Another retelling of the ancient Chinese fable, The Romance of the Three Kingdoms, Wo Long is Souls through and through. Challenging enemy gauntlets, over the top boss fights, grind and levelling up accordingly. But rather than obtuse lore, Wo Long tells its tale in typical Musou/Chinese theatre fashion: elaborate cutscenes.

A bright and beautiful attempt, does this put Team Ninja back up in the annals of hard games that its Ninja Gaiden reboots were famous for? Or is it another lost Soulslike, doomed to be relegated to the many other imitators. Let’s find out…

Wo Long review

It’s Your Dynasty, Warrior

Whilst comparisons are inevitable to Koei Tecmo’s massive melee extravaganzas, the story they’re based on is even more of a fertile ground for new seeds to grow. The Romance of the Three Kingdoms, a 14th century spin on the Han dynasty of old, is one of China’s greatest pieces of fiction. However, it’s too vast to waste half a review on, so here’s a summary: wars, clans, lords and feuds and some fictional elements spruced in to spice it up.

But much like Nioh, Team Ninja have added the mystical too. Dragons, magic, insane acrobatic combat and then some, otherwise you’d be playing a visual novel. Speaking of you, the player, are a nameless warrior caught up in the conflicts. Saved from death from a meant-to-lose opening fight, your hero’s journey begins in the war-torn lands of Dongshan.

From that point, Wo Long follows a loose adaptation of certain parts of the story, meeting a who’s who of popular characters along the way. If it sounds like I’m being disrespectful to the source material, it’s not intentional. I know someone like Toby or Miles would be in heaven here but hey, they aren’t reviewing it.

What I did enjoy, however, were the friends we made along the way…

Wo Long review

Well, Lu and Bu-Hold

Yes, I should be shot for that header but honestly, Lu Bu’s name is usually the most synonymous with Dynasty Warriors.
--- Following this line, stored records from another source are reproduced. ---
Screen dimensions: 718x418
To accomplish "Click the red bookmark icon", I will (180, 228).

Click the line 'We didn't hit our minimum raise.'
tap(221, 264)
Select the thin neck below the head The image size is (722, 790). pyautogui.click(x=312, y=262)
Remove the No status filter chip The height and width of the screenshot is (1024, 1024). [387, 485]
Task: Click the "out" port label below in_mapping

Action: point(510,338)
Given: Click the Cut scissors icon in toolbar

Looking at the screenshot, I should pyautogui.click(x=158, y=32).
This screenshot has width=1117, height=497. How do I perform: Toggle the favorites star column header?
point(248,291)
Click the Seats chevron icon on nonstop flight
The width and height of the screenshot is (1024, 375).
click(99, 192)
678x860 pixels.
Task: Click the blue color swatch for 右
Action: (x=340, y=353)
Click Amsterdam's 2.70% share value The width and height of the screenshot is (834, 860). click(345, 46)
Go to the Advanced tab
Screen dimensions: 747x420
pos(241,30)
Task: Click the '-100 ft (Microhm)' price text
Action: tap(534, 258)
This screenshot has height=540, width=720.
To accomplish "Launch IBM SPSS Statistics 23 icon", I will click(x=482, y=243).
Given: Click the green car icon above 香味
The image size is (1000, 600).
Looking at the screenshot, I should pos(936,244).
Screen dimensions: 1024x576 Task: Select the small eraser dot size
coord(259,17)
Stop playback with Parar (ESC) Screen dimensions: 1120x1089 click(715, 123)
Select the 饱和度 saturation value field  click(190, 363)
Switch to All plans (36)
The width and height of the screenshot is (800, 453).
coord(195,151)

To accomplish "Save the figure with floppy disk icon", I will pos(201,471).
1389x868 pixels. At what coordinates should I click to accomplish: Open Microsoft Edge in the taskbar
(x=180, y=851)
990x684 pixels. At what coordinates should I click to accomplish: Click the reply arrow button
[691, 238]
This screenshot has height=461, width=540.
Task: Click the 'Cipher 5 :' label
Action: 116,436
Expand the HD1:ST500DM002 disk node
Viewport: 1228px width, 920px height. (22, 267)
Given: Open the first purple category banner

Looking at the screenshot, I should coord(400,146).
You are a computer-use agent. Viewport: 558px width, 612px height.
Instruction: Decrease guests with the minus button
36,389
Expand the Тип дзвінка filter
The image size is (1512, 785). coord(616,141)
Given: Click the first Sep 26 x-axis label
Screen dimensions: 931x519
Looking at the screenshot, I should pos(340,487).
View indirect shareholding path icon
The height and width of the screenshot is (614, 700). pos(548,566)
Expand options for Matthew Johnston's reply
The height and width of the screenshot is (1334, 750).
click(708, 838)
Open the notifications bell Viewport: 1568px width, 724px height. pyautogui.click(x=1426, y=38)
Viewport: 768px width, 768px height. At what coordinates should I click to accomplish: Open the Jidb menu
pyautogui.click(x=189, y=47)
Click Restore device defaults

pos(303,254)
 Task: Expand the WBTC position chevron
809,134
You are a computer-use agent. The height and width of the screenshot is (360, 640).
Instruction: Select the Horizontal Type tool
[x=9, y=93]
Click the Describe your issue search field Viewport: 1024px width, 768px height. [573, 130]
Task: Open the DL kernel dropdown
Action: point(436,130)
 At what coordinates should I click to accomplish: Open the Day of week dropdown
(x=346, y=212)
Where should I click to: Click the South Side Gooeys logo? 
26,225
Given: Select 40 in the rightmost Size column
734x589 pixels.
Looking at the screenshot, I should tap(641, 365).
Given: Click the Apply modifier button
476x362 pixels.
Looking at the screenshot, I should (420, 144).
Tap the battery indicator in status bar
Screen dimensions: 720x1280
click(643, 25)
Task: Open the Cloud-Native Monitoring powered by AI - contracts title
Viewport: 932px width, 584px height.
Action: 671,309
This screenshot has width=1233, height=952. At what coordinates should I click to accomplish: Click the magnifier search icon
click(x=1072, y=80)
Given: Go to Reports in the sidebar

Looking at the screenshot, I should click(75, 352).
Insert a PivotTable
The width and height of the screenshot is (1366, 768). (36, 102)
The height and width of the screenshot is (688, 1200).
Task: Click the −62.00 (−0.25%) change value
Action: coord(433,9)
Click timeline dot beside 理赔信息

That’s my tenuous segue, I’m going with it, considering Zhao Yun’s the first character you come across.

Instead of comparisons to Dark Souls (like many others will), Wo Long holds more similarities with Japanese counterpart Nioh. Unlike cryptic lore and withholding information, here it’s all cutscene exposition, loading screen text and a smattering of “famous” characters steering you along the way for… revenge, I think.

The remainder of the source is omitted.